So, as Roy Castle used to sing, if you want to be the best, dedication’s what you need. This much is clear.

But talent is also a product of social negotiation and personal narrative. Bourdieu talks about how the ‘habitus’ – the social environment of your upbringing – shapes what kinds of identities and talents are available to you to adopt. You are more likely to emerge as academic, or musical, or physically strong, or devoutly religious if you grow up with those patterns around you.

But we don’t just follow the patterns – we build personal narratives that are defined in relationship to them: ‘oh, I’m the only one in the family who’s hopeless at tennis’, ‘I learned to love mucking about in boats from my grandfather, much to my mother’s chagrin’. And once we have these stories about ourselves, we behave consistently with them: we stay hopeless at tennis because we think there’s no point practising; we get better at sailing because our story of passion and family relationships keeps us keen.
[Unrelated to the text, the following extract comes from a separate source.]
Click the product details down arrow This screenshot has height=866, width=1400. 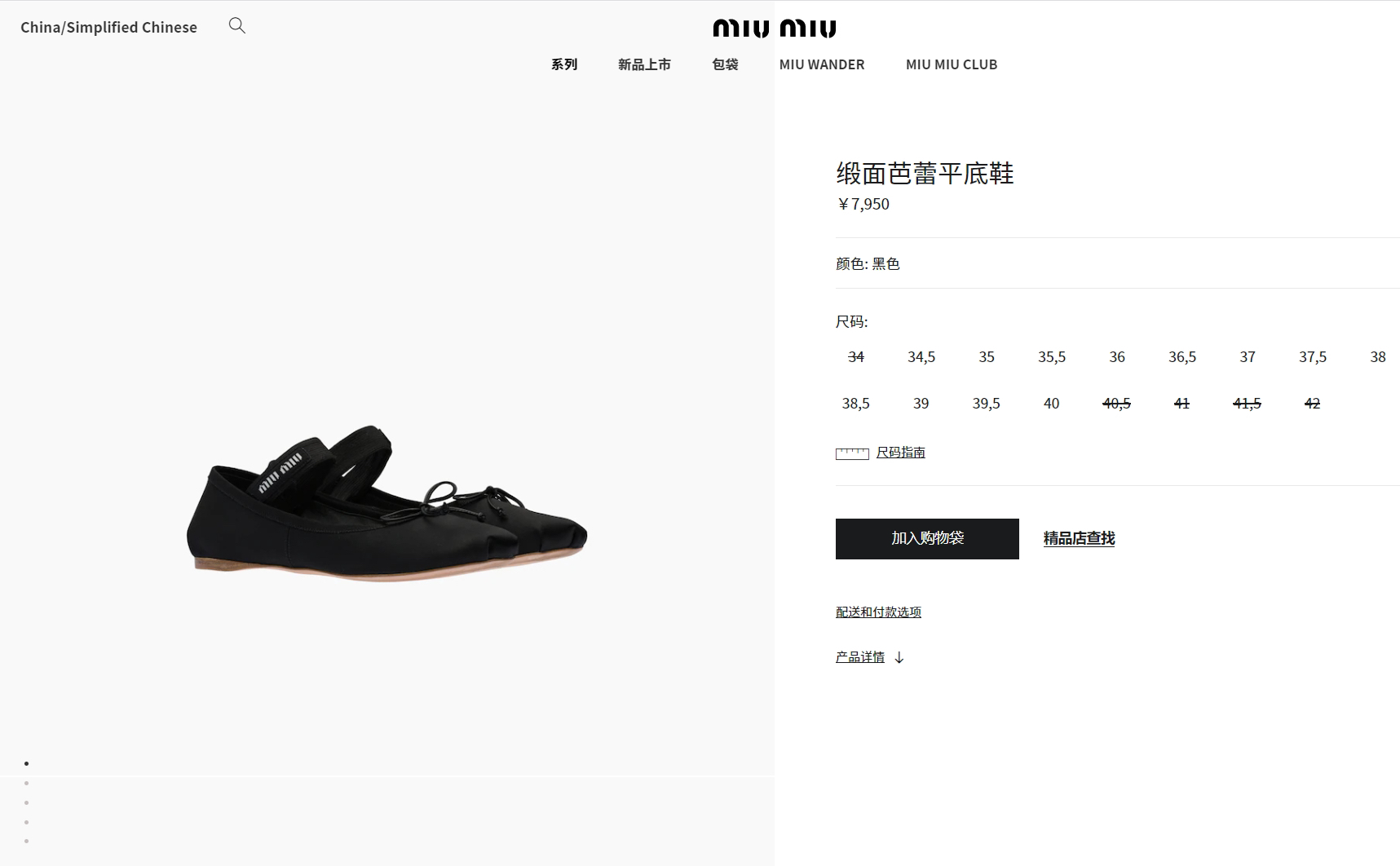(899, 657)
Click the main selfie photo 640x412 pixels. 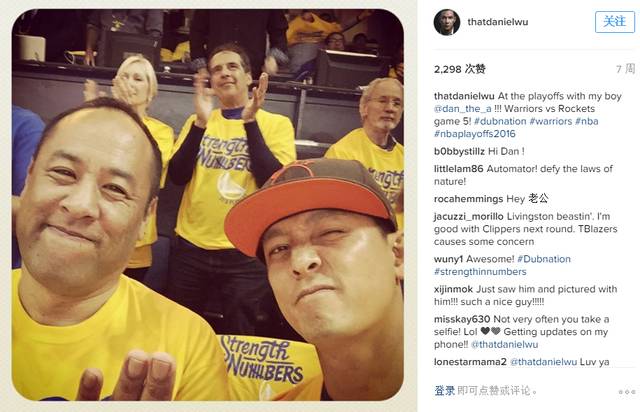(208, 205)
So, whether we are ‘musical’ or not is quite possibly a matter of chance: whether we encountered musical activity in a way we could develop a relationship with it, and what kinds of stories emerged from the encounter. For instance, I had been terrified even to try conducting up until the age of 18, but I had to do a compulsory class in it at university. At my first attempt, the tutor said ‘she’s a natural’ – this was the defining moment that changed my story. Suddenly, if there was something wrong with my technique, it wasn’t because I was incapable, it was just that I needed more practice. I just feel grateful that the story my father likes to tell of my wildly out-of-tune singing at a carol concert at age 3 didn’t become a defining story in the same way – it could so easily have been a way to establish me as tone-deaf, rather than a narrative of how far I’ve come since.

The reason I care about this is because you meet a lot of people who, as adults, say ‘oh I’ve always liked the idea of singing, but I’m not musical’. Well, if they’ve never put the hours in, no they’re not currently skilled, for sure. But the only thing that’s holding them back from trying are the personal stories of once-off failure in their youth that have guided their behaviour ever since.

What I say is: if you fancy the idea, give it a go. Sure, you won’t be very good at it first, but you get better with practice and experience. It’s worth re-writing your personal stories if it lets you have a fun time.